Case Management- Case management facilitates the achievement of client wellness and autonomy through advocacy, assessment, planning, communication, education, resource management, and service facilitation. Based on the needs and values of the client, and in collaboration with all service providers, the case manager links clients with appropriate providers and resources throughout the continuum of health and human services and care settings while ensuring that the care provided is safe, effective, client-centered, timely, efficient, and equitable.
Youth Support- Youth support helps by building young people’s self-esteem and self-confidence, developing young people’s ability to manage personal and social relationships, creating learning opportunities for young people to develop new skills, building the capacity of young people to consider risk, making reasoned decisions and take control, helping young people to develop a ‘world view’ which widens horizons and invites social commitment.
Peer Support– The role of a peer support worker complements but does not duplicate or replace the roles of therapists, case managers, and other treatment team members. Peer support workers bring their knowledge of what it is like to live and thrive with mental health conditions and substance use disorders. They support people’s progress toward recovery and self-determined lives by sharing vital experiential information and actual examples of the power of recovery. The sense of mutuality created through the thoughtful sharing of experience influences modeling recovery and offering hope.

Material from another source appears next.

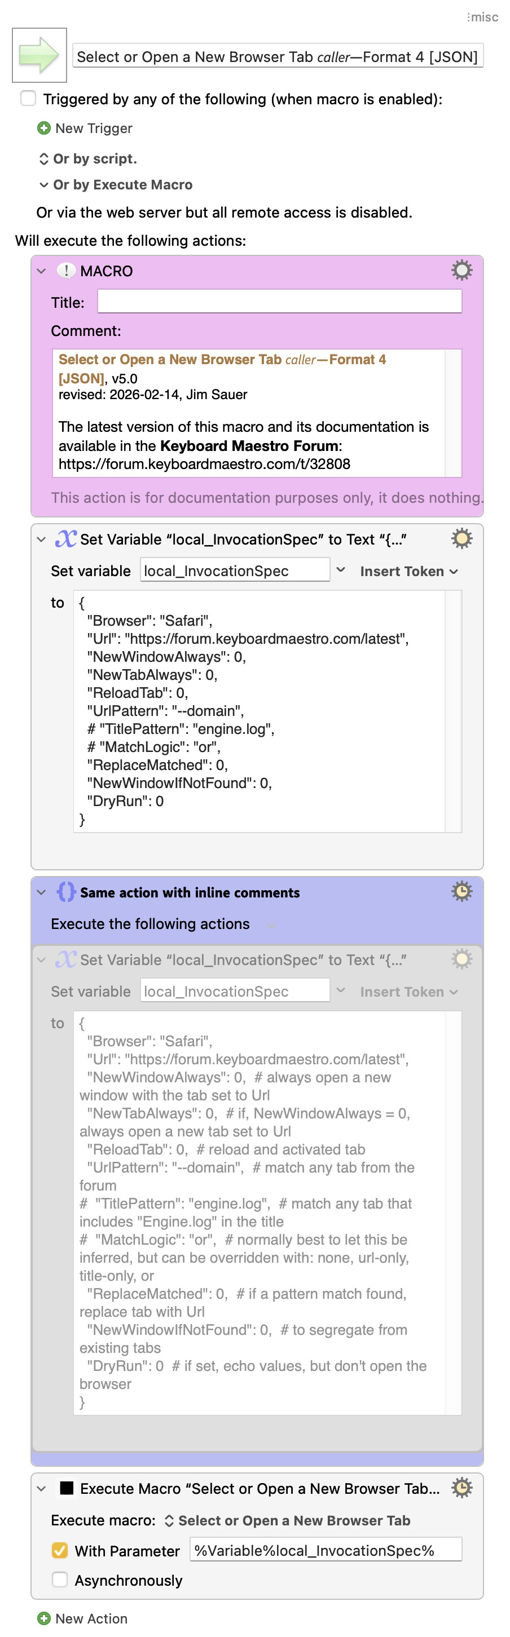Click the black square Execute Macro icon
The image size is (510, 1637).
tap(66, 1488)
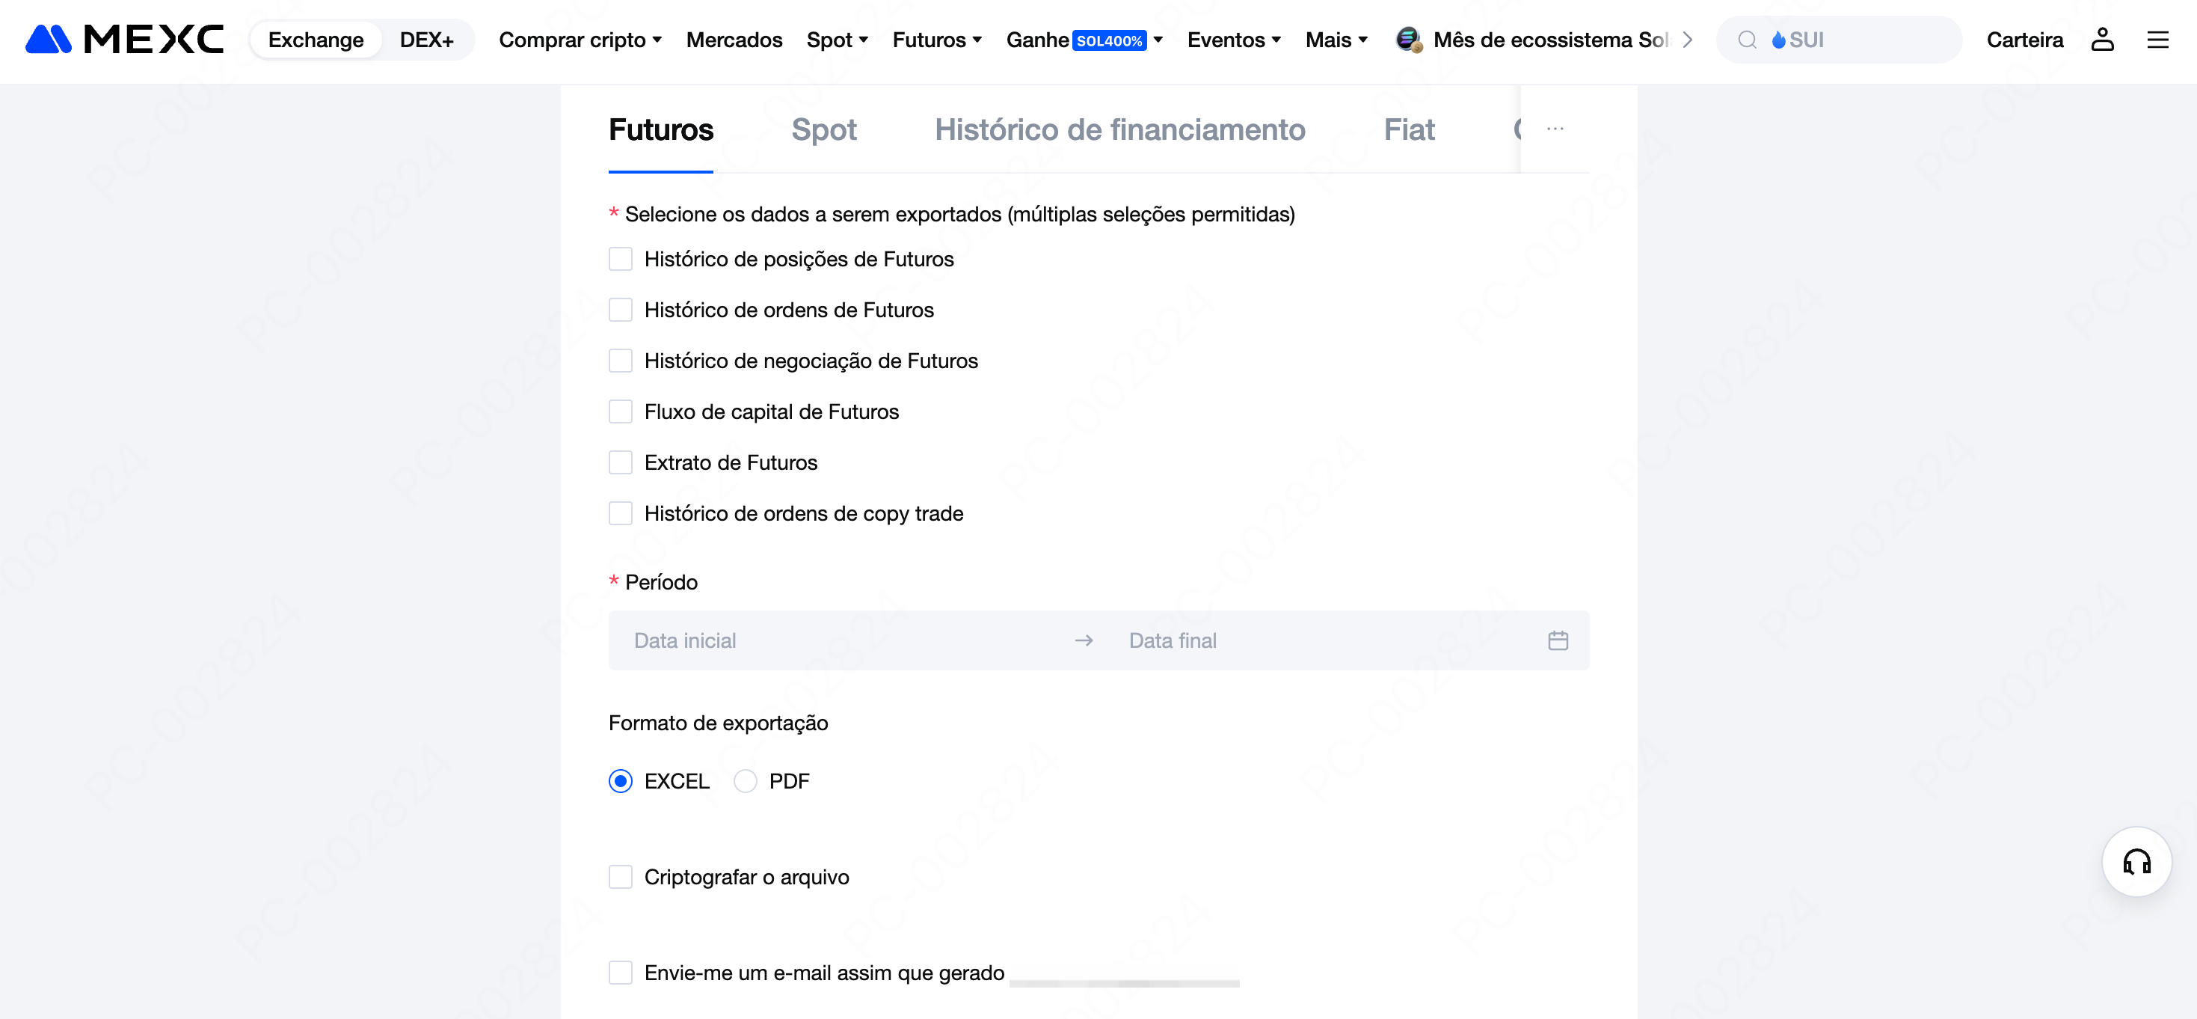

Family Preservation- An ongoing challenge in the child welfare field has been managing the potential conflict between partnering with families to prevent out-of-home placement or reunifying children with their families while also addressing safety concerns. Positive Connections is partnering with Health and Welfare to provide Family preservation services. Family preservation services are short-term, family-focused services designed to assist families in crisis by improving parenting and family functioning while keeping children safe.